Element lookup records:
++++++
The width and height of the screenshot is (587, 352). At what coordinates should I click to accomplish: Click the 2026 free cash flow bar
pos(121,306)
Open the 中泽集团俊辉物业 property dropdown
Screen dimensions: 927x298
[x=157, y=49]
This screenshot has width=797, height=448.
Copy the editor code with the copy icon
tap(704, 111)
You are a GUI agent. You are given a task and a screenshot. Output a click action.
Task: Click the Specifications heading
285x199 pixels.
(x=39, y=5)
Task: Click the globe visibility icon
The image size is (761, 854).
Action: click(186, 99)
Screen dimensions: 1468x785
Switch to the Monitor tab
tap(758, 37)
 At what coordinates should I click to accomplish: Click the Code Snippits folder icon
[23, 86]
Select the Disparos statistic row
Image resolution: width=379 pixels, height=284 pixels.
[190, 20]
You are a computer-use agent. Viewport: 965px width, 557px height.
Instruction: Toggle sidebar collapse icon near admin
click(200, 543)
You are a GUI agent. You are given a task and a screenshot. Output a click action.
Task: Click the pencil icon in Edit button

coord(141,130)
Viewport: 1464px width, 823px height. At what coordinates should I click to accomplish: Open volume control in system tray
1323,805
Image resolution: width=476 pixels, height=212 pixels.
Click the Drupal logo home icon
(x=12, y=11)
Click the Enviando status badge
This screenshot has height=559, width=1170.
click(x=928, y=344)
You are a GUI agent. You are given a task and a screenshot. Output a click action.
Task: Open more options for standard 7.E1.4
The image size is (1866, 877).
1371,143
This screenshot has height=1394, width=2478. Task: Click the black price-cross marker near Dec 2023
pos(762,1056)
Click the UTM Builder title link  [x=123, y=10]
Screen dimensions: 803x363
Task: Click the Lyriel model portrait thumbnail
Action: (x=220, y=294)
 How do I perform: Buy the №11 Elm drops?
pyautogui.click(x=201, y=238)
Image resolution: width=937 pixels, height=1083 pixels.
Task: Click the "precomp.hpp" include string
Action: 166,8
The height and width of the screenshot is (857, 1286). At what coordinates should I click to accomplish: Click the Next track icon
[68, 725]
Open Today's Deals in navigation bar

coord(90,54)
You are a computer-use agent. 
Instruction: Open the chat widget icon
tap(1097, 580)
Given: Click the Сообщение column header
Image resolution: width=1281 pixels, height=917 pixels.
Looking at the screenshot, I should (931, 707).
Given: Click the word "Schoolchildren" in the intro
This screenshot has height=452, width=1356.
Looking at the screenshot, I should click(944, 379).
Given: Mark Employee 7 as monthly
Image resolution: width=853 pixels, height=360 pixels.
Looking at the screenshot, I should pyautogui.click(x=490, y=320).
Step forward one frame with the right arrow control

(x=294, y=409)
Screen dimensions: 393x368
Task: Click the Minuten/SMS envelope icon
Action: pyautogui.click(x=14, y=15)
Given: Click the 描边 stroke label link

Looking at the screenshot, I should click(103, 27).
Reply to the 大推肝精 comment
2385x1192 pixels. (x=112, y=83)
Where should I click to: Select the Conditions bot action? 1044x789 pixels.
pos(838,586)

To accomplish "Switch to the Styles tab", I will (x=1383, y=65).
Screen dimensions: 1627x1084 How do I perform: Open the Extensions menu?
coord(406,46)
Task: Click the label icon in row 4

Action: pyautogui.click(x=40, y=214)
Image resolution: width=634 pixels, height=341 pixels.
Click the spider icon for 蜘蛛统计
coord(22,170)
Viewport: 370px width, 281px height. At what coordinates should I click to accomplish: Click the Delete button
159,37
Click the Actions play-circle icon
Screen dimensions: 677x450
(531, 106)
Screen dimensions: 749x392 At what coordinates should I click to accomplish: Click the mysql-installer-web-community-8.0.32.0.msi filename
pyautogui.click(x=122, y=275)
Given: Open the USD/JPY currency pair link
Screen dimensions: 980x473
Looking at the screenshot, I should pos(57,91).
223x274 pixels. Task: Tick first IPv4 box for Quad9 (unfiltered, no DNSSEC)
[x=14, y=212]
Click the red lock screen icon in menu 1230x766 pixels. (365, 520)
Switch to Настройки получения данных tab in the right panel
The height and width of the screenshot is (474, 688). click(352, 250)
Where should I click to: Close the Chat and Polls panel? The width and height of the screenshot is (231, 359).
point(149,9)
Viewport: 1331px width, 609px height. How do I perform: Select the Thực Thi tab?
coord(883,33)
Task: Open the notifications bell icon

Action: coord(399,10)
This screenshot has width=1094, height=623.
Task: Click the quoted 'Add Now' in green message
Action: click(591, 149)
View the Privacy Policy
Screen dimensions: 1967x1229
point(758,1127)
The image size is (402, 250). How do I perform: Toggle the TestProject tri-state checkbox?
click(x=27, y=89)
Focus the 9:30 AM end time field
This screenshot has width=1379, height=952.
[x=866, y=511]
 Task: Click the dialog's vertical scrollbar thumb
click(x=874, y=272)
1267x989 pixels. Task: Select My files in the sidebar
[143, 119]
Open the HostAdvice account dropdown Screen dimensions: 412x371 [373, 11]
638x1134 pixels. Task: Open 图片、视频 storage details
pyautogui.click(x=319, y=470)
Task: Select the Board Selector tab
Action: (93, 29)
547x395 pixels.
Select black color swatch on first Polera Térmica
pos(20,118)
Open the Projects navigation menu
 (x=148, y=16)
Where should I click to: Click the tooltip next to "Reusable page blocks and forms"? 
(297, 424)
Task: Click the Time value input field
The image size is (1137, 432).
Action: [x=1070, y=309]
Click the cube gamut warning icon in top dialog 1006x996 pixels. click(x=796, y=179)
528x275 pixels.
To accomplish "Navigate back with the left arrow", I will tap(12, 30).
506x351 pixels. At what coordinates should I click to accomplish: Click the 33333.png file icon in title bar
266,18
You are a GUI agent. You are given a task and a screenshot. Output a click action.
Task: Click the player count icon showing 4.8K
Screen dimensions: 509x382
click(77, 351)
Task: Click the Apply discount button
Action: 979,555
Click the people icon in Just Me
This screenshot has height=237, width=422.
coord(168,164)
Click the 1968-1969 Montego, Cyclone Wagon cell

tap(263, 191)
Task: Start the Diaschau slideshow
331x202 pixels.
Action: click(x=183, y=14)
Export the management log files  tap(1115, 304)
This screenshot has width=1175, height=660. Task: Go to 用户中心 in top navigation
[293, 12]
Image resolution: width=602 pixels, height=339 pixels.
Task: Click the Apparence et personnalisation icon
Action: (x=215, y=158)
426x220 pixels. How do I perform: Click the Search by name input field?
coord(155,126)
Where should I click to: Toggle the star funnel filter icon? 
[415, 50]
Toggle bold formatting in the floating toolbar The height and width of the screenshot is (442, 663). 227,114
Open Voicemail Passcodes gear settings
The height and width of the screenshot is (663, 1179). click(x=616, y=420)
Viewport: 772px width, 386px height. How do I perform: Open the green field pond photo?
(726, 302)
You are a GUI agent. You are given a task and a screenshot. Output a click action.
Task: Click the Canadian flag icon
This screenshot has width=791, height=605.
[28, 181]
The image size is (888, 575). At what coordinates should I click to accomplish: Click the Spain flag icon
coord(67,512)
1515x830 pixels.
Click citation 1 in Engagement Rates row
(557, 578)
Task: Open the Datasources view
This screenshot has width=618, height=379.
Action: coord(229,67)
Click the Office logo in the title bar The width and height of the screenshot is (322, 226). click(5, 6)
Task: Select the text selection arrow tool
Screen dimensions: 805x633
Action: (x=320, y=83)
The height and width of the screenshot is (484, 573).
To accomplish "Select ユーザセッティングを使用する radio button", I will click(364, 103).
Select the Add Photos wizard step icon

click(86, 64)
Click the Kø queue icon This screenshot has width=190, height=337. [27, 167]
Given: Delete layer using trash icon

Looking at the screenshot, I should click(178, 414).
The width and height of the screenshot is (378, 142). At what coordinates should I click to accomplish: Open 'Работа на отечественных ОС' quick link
++++++
▶ _Written instruction_: Return every line of the material above that contains the word "resolution".

▶ _Expected answer_:
Image resolution: width=379 pixels, height=284 pixels.
Image resolution: width=476 pixels, height=212 pixels.
Image resolution: width=937 pixels, height=1083 pixels.
Image resolution: width=1281 pixels, height=917 pixels.
Image resolution: width=853 pixels, height=360 pixels.
Image resolution: width=634 pixels, height=341 pixels.
Image resolution: width=602 pixels, height=339 pixels.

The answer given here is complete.